Ao ler tudo isso se pensa que o Brasil mudou, evoluiu e trouxe os negros para perto de si. Pois se enganam os que disseram sim. Livres, os negros continuavam presos, já que o governo nada fez para inseri-los no mercado de trabalho, tampouco os integrou ao convívio em sociedade. O reflexo desta negligência é sentido até os dias de hoje. Atualmente, mesmo com um avanço considerado, os negros se encontram à margem do que atende por sociedade. Em um país onde 50% de sua população se declara preta ou parda soa até irônico a falta de participação dos negros na rotina diária. Houveram sim avanços, mas aos olhos de um preto da periferia da maior cidade do país, esse crescimento ainda é insuficiente diante de tantas injustiças. Voltando ao mote deste texto, o preconceito está por aí, velado, vagando mesmo. Ele chega quando você menos espera, seja ao fazer compras numa loja e ser atacado por olhares estranhos e até de medo ("esse pretinho tem uma cara de ladrão", diz a mulher comprando roupas) ou quando seu amigo branco pode  entrar num mísero bar sem problemas e você precisa ser revistado por um segurança, que na maioria das vezes é negro como você. 

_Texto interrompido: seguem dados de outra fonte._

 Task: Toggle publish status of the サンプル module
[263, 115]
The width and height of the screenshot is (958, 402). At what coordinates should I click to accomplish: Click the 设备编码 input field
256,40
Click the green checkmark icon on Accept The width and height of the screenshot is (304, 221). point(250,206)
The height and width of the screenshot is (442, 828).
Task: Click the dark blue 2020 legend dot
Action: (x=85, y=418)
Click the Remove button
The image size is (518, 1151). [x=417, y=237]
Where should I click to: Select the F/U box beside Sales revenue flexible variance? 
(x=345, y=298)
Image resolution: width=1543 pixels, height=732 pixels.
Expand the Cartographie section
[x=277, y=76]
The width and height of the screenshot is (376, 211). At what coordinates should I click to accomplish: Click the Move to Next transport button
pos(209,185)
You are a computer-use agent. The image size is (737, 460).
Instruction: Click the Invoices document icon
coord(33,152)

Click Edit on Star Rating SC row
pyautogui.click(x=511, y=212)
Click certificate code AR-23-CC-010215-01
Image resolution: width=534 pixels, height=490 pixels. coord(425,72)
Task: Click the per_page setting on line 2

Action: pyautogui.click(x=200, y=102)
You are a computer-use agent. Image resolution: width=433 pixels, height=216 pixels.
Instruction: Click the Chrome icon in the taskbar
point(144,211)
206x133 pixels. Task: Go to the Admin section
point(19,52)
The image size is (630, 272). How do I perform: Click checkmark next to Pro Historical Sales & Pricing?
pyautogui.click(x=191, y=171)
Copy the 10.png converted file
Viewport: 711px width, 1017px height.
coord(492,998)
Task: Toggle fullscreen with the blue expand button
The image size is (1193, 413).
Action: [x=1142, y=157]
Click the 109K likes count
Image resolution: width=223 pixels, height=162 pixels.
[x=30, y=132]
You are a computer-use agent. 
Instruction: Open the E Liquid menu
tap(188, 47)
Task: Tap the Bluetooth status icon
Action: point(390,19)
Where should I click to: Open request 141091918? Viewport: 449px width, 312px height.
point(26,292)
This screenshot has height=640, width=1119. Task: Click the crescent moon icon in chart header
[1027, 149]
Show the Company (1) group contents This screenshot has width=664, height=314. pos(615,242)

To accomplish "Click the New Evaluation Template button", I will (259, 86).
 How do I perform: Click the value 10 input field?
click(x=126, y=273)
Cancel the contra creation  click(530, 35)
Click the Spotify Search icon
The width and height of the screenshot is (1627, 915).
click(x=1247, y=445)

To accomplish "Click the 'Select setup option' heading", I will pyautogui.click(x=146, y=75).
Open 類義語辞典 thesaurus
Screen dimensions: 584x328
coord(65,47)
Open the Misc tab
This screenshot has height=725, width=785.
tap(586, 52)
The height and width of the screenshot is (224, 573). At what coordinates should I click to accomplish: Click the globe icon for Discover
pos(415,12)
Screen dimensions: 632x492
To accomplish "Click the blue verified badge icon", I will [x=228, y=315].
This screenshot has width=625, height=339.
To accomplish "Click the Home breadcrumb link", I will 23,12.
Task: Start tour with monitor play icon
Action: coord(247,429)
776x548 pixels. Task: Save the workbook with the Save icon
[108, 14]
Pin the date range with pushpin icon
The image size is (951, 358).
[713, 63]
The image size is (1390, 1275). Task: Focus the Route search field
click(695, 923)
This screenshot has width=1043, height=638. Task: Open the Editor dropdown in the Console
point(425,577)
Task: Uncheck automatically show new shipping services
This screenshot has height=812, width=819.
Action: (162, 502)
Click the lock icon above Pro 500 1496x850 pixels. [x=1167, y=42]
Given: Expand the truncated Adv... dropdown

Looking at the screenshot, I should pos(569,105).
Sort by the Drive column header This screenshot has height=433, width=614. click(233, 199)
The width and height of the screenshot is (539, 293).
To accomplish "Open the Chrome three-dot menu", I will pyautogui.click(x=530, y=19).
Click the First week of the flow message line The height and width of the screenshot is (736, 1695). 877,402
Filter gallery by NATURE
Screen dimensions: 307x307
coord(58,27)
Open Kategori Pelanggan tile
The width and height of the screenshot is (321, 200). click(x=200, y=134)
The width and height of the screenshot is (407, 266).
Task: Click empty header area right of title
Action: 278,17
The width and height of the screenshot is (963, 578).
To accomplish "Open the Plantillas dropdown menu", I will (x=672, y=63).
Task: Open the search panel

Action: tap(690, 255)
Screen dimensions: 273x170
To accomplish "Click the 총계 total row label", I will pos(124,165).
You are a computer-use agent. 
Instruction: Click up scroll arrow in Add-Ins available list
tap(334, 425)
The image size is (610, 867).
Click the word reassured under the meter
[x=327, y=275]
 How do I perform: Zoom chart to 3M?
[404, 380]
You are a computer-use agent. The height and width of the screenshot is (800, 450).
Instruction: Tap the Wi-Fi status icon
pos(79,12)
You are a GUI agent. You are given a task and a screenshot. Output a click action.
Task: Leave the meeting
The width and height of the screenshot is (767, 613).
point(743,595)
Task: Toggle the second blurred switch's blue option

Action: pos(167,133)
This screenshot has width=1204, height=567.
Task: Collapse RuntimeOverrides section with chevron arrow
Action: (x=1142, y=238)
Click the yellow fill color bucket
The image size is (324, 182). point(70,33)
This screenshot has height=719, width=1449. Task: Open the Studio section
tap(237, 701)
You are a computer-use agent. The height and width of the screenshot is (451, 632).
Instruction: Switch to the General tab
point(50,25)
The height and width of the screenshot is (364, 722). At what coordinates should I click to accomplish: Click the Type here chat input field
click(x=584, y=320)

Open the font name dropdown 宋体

Outro trauma da falta de capacidade do Brasil em lidar com a verdade são as rodas de amigos. Pergunte a qualquer negro que consegue (sim, não são todos) cursar uma faculdade se ele não se sente intimidado ao perceber que em uma sala de 40 alunos, meia dúzia são negros. Experiência própria, ele se sente sim. Aproveite e peça que este ou esta jovem diga como se sente ao perceber que as revistas e meios de comunicação dizem que cabelo crespo é feio e que preto tem cabelo ruim. Em determinados momentos ele vai raspar a cabeça para ter a falsa sensação de inclusão e ela vai em busca de alisamentos e químicas para oprimir seus belos cachos ou o que seria um incrível black power. Sim, essa é a realidade preconceituosa de um país que se baseia em uma cultura eurocêntrica. Ah, esse país tem mais de 50% de pessoas que se declaram pretas ou pardas. Se eu já disse isso? Sim, mas alguém parece ter ouvido?

Kauê Vieira - Jornalista, paulistano, filho de mãe negra e pai branco. Amante da música e dos esportes.